- Staff
The Netflix Weekend Watchlist

Matt Linton
1. Wet Hot American Summer: Ten Years Later – Back in May of this year I recommended the film that precedes this series. This picks up (as the title states) ten years after the end of that movie, and follows the prequel series from 2015. This time the action moves from the early 80s to the early 90s, and follows the gang as they return to Camp Firewood. I have no time to watch anything, and yet I know I’ll watch this before the end of the weekend.
2. Castlevania – I’ve never been a hardcore gamer, but Castlevania is one of a handful of video games I dove into back in the day. I remember nothing much about it beyond it being a side-scroller where you whip vampires to death. The reason I plan to check this out is the involvement of comic book writer Warren Ellis (Transmetropolitan, Planetary), who wrote the 4-episode first season.
3. DC’s Legends of Tomorrow (Season 2) – I’m going to be real with you. This is not a good show. The writing and acting are regularly in competition with each other for which can be more hacky. It takes actors that have been fantastic in other roles (Arthur Darvill, Victor Garber) and, at best, wastes them. The one thing that salvages the show for me is this – when I was 12, I would have loved every moment of it. It teams up various DC superheroes from different eras and has them time-traveling together and fighting bad guys. There’s no way I could NOT watch this.
Shelby Cadwell
1. BoJack Horseman - This Netflix original focuses on a has-been actor from a 90's sitcom called Horsin' Around. The slightly odd part - he's a horse. In the world of this show, humans and anthropomorphic animals coexist, although the show generally doesn't focus on that.

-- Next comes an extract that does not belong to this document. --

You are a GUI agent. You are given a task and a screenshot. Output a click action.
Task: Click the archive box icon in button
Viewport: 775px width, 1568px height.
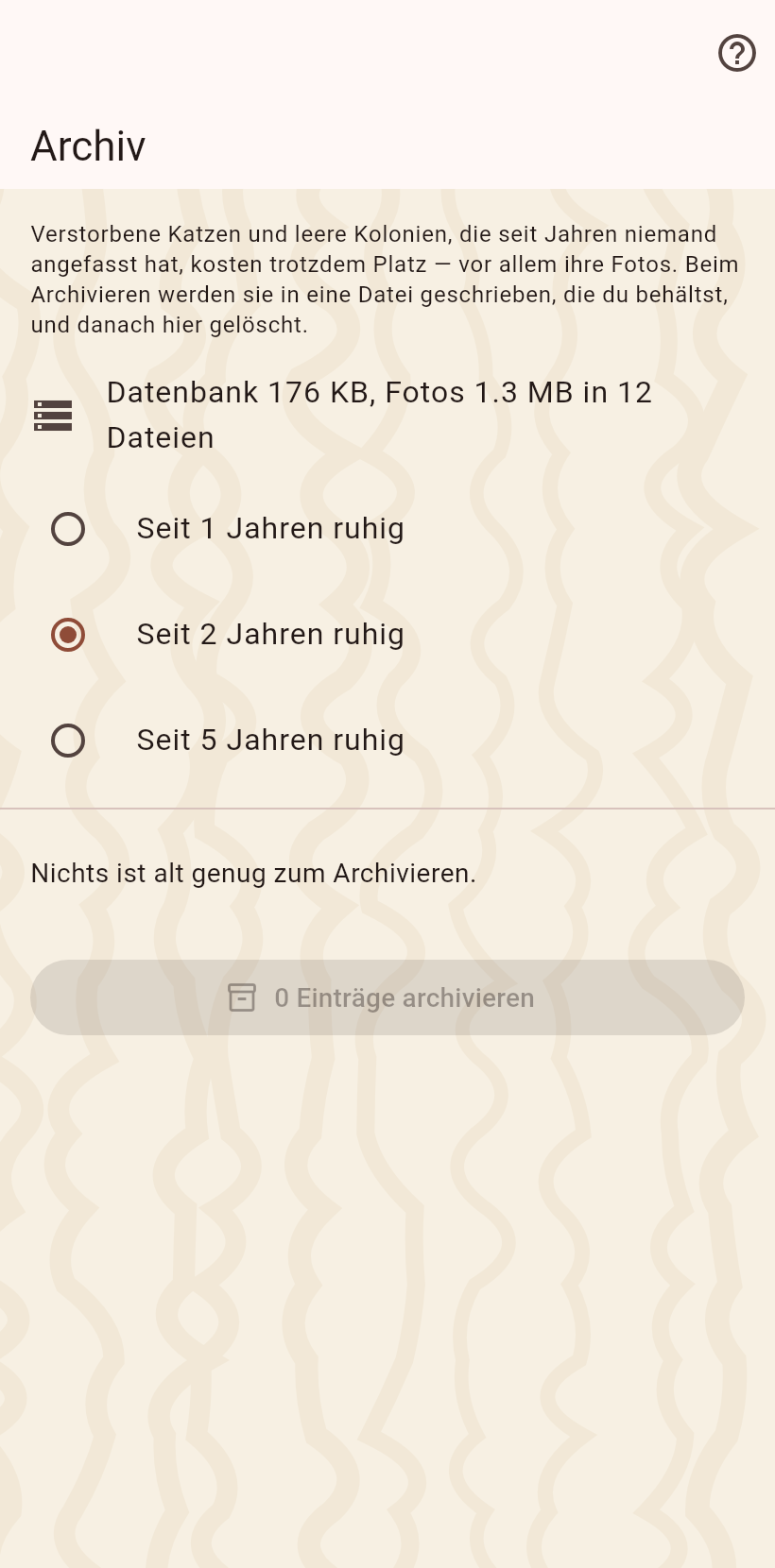[x=242, y=997]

Although each season has great writing and acting, Season 3 really stands out for me as the point where this already-dark show fully leans in to what it is - a nihilistic exploration of the life of someone searching for meaning and failing, over and over again, to find it.
2. Unbreakable Kimmy Schmidt - Another Netflix Original series with a slightly bizarre premise, this show follows the titular character's life after she is rescued from a bunker where she was held prisoner by a religious fanatic for 15 years. Kimmy's post-bunker life is an exploration of trauma and anxiety that somehow still manages to be absolutely hilarious. Like BoJack, every season of Unbreakable Kimmy Schmidt is great in its own way, but Season 3 is particularly fantastic; the last episode ties things together perfectly, yet still leaves you wanting more.
3. F is for Family - The third Netflix Original series I'm recommending is a bit of a slow burn, and definitely hasn't gotten the positive press of my other two choices. However, F is for Family is just as funny, and as heartbreaking, as anything else on t.v. right now. Following a working class family in suburban American during the 1970s, the show somehow manages to make me nostalgic for a childhood I never had (having grown up in rural Michigan in the 1990s). Although the show has its dark moments, the titular "family" genuinely do love and take care of each other, making this one of Netflix's most cautiously optimistic series.